EXTRACTED RECORDS —
···

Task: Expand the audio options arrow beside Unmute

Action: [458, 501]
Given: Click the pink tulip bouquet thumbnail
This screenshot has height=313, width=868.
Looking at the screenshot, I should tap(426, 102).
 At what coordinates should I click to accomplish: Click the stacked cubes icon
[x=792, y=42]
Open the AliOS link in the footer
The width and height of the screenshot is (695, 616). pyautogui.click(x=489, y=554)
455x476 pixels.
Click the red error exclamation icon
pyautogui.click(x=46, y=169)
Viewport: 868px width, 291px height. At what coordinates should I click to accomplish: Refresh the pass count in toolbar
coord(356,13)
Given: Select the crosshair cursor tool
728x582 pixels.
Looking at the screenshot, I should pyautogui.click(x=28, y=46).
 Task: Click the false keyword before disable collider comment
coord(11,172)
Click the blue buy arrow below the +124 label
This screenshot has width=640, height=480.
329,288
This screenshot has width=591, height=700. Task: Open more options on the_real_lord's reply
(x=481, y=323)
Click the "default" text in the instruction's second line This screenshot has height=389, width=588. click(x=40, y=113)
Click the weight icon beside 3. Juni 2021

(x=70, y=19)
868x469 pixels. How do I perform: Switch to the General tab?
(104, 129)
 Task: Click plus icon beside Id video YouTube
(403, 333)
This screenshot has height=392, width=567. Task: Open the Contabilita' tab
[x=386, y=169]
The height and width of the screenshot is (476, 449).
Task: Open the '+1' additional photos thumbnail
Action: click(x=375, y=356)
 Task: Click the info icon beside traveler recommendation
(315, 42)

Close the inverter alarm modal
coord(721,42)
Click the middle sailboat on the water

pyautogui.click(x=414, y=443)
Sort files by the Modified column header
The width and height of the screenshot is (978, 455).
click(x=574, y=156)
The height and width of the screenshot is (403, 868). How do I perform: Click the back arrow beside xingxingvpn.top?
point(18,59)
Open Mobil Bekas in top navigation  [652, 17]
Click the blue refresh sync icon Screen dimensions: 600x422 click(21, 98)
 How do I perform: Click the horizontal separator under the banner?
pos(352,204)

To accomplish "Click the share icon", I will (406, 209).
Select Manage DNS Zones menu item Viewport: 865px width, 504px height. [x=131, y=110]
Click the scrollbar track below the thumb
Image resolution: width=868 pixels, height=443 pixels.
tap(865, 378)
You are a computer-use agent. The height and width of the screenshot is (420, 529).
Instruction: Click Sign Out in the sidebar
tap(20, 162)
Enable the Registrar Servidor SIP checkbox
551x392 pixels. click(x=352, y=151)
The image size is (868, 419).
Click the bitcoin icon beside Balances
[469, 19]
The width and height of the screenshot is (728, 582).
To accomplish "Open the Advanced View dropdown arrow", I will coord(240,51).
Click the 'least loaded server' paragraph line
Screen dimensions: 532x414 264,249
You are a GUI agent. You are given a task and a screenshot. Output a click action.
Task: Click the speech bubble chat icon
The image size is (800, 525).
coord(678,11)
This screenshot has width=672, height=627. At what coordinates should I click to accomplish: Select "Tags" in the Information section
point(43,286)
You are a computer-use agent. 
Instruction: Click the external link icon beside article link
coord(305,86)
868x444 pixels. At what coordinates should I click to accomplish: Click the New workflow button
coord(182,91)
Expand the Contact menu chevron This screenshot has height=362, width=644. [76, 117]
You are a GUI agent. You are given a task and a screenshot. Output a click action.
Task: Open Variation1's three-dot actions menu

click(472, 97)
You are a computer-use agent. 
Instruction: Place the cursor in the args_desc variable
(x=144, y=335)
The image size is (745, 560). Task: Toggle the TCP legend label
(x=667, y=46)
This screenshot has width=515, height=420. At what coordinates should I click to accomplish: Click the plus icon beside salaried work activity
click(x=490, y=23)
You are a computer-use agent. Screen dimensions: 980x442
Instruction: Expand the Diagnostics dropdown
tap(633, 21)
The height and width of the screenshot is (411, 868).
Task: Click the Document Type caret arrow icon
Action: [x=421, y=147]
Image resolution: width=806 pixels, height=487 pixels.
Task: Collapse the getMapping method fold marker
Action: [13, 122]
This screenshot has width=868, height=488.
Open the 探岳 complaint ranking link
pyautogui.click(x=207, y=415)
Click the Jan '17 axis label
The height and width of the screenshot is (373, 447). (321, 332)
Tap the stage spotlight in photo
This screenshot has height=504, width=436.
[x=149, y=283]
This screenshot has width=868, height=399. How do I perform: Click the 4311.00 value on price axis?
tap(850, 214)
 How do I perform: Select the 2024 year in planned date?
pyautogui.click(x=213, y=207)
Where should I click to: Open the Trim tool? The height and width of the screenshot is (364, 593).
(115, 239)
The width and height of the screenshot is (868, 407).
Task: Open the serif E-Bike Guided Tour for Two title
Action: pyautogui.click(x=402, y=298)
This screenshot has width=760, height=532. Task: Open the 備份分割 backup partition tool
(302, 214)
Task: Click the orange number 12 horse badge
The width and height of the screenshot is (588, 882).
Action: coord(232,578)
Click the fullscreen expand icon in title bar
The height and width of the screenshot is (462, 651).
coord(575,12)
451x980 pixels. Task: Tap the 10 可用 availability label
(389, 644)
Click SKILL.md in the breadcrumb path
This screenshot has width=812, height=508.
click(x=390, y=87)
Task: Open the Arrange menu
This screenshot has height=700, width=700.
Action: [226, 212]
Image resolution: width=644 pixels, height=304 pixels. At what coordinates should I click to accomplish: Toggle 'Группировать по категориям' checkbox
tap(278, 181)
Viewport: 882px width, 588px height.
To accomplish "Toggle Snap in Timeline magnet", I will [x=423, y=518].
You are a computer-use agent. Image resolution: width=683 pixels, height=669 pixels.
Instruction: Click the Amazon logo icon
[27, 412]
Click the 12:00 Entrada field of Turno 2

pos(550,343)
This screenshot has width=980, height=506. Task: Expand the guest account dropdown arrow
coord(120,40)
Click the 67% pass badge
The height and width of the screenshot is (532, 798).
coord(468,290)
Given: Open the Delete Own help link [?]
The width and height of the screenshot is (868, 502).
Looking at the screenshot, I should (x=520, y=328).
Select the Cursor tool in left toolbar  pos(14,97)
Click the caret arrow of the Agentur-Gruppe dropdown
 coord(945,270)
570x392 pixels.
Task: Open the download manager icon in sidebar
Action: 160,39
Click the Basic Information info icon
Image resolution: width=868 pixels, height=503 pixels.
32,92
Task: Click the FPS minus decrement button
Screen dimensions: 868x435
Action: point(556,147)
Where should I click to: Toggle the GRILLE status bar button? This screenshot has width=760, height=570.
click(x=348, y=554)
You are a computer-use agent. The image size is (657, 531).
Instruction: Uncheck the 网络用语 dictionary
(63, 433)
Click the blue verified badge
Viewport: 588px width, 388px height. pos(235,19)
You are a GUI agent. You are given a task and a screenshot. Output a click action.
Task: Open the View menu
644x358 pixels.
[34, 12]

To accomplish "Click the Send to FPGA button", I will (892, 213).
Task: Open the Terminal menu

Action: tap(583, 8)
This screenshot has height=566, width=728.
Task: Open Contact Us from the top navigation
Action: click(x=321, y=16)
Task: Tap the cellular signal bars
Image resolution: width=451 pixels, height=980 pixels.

···

ACTIVITY —
Write the data out again, verbatim.

RESULT FOR THIS TASK —
Task: Expand the audio options arrow beside Unmute

Action: [458, 501]
Given: Click the pink tulip bouquet thumbnail
This screenshot has height=313, width=868.
Looking at the screenshot, I should tap(426, 102).
 At what coordinates should I click to accomplish: Click the stacked cubes icon
[x=792, y=42]
Open the AliOS link in the footer
The width and height of the screenshot is (695, 616). pyautogui.click(x=489, y=554)
455x476 pixels.
Click the red error exclamation icon
pyautogui.click(x=46, y=169)
Viewport: 868px width, 291px height. At what coordinates should I click to accomplish: Refresh the pass count in toolbar
coord(356,13)
Given: Select the crosshair cursor tool
728x582 pixels.
Looking at the screenshot, I should pyautogui.click(x=28, y=46).
 Task: Click the false keyword before disable collider comment
coord(11,172)
Click the blue buy arrow below the +124 label
This screenshot has width=640, height=480.
329,288
This screenshot has width=591, height=700. Task: Open more options on the_real_lord's reply
(x=481, y=323)
Click the "default" text in the instruction's second line This screenshot has height=389, width=588. click(x=40, y=113)
Click the weight icon beside 3. Juni 2021

(x=70, y=19)
868x469 pixels. How do I perform: Switch to the General tab?
(104, 129)
 Task: Click plus icon beside Id video YouTube
(403, 333)
This screenshot has height=392, width=567. Task: Open the Contabilita' tab
[x=386, y=169]
The height and width of the screenshot is (476, 449).
Task: Open the '+1' additional photos thumbnail
Action: click(x=375, y=356)
 Task: Click the info icon beside traveler recommendation
(315, 42)

Close the inverter alarm modal
coord(721,42)
Click the middle sailboat on the water

pyautogui.click(x=414, y=443)
Sort files by the Modified column header
The width and height of the screenshot is (978, 455).
click(x=574, y=156)
The height and width of the screenshot is (403, 868). How do I perform: Click the back arrow beside xingxingvpn.top?
point(18,59)
Open Mobil Bekas in top navigation  [652, 17]
Click the blue refresh sync icon Screen dimensions: 600x422 click(21, 98)
 How do I perform: Click the horizontal separator under the banner?
pos(352,204)

To accomplish "Click the share icon", I will (406, 209).
Select Manage DNS Zones menu item Viewport: 865px width, 504px height. [x=131, y=110]
Click the scrollbar track below the thumb
Image resolution: width=868 pixels, height=443 pixels.
tap(865, 378)
You are a computer-use agent. The height and width of the screenshot is (420, 529).
Instruction: Click Sign Out in the sidebar
tap(20, 162)
Enable the Registrar Servidor SIP checkbox
551x392 pixels. click(x=352, y=151)
The image size is (868, 419).
Click the bitcoin icon beside Balances
[469, 19]
The width and height of the screenshot is (728, 582).
To accomplish "Open the Advanced View dropdown arrow", I will coord(240,51).
Click the 'least loaded server' paragraph line
Screen dimensions: 532x414 264,249
You are a GUI agent. You are given a task and a screenshot. Output a click action.
Task: Click the speech bubble chat icon
The image size is (800, 525).
coord(678,11)
This screenshot has width=672, height=627. At what coordinates should I click to accomplish: Select "Tags" in the Information section
point(43,286)
You are a computer-use agent. 
Instruction: Click the external link icon beside article link
coord(305,86)
868x444 pixels. At what coordinates should I click to accomplish: Click the New workflow button
coord(182,91)
Expand the Contact menu chevron This screenshot has height=362, width=644. [76, 117]
You are a GUI agent. You are given a task and a screenshot. Output a click action.
Task: Open Variation1's three-dot actions menu

click(472, 97)
You are a computer-use agent. 
Instruction: Place the cursor in the args_desc variable
(x=144, y=335)
The image size is (745, 560). Task: Toggle the TCP legend label
(x=667, y=46)
This screenshot has width=515, height=420. At what coordinates should I click to accomplish: Click the plus icon beside salaried work activity
click(x=490, y=23)
You are a computer-use agent. Screen dimensions: 980x442
Instruction: Expand the Diagnostics dropdown
tap(633, 21)
The height and width of the screenshot is (411, 868).
Task: Click the Document Type caret arrow icon
Action: [x=421, y=147]
Image resolution: width=806 pixels, height=487 pixels.
Task: Collapse the getMapping method fold marker
Action: [13, 122]
This screenshot has width=868, height=488.
Open the 探岳 complaint ranking link
pyautogui.click(x=207, y=415)
Click the Jan '17 axis label
The height and width of the screenshot is (373, 447). (321, 332)
Tap the stage spotlight in photo
This screenshot has height=504, width=436.
[x=149, y=283]
This screenshot has width=868, height=399. How do I perform: Click the 4311.00 value on price axis?
tap(850, 214)
 How do I perform: Select the 2024 year in planned date?
pyautogui.click(x=213, y=207)
Where should I click to: Open the Trim tool? The height and width of the screenshot is (364, 593).
(115, 239)
The width and height of the screenshot is (868, 407).
Task: Open the serif E-Bike Guided Tour for Two title
Action: pyautogui.click(x=402, y=298)
This screenshot has width=760, height=532. Task: Open the 備份分割 backup partition tool
(302, 214)
Task: Click the orange number 12 horse badge
The width and height of the screenshot is (588, 882).
Action: coord(232,578)
Click the fullscreen expand icon in title bar
The height and width of the screenshot is (462, 651).
coord(575,12)
451x980 pixels. Task: Tap the 10 可用 availability label
(389, 644)
Click SKILL.md in the breadcrumb path
This screenshot has width=812, height=508.
click(x=390, y=87)
Task: Open the Arrange menu
This screenshot has height=700, width=700.
Action: [226, 212]
Image resolution: width=644 pixels, height=304 pixels. At what coordinates should I click to accomplish: Toggle 'Группировать по категориям' checkbox
tap(278, 181)
Viewport: 882px width, 588px height.
To accomplish "Toggle Snap in Timeline magnet", I will [x=423, y=518].
You are a computer-use agent. Image resolution: width=683 pixels, height=669 pixels.
Instruction: Click the Amazon logo icon
[27, 412]
Click the 12:00 Entrada field of Turno 2

pos(550,343)
This screenshot has width=980, height=506. Task: Expand the guest account dropdown arrow
coord(120,40)
Click the 67% pass badge
The height and width of the screenshot is (532, 798).
coord(468,290)
Given: Open the Delete Own help link [?]
The width and height of the screenshot is (868, 502).
Looking at the screenshot, I should (x=520, y=328).
Select the Cursor tool in left toolbar  pos(14,97)
Click the caret arrow of the Agentur-Gruppe dropdown
 coord(945,270)
570x392 pixels.
Task: Open the download manager icon in sidebar
Action: 160,39
Click the Basic Information info icon
Image resolution: width=868 pixels, height=503 pixels.
32,92
Task: Click the FPS minus decrement button
Screen dimensions: 868x435
Action: point(556,147)
Where should I click to: Toggle the GRILLE status bar button? This screenshot has width=760, height=570.
click(x=348, y=554)
You are a computer-use agent. The image size is (657, 531).
Instruction: Uncheck the 网络用语 dictionary
(63, 433)
Click the blue verified badge
Viewport: 588px width, 388px height. pos(235,19)
You are a GUI agent. You are given a task and a screenshot. Output a click action.
Task: Open the View menu
644x358 pixels.
[34, 12]

To accomplish "Click the Send to FPGA button", I will (892, 213).
Task: Open the Terminal menu

Action: tap(583, 8)
This screenshot has height=566, width=728.
Task: Open Contact Us from the top navigation
Action: click(x=321, y=16)
Task: Tap the cellular signal bars
Image resolution: width=451 pixels, height=980 pixels.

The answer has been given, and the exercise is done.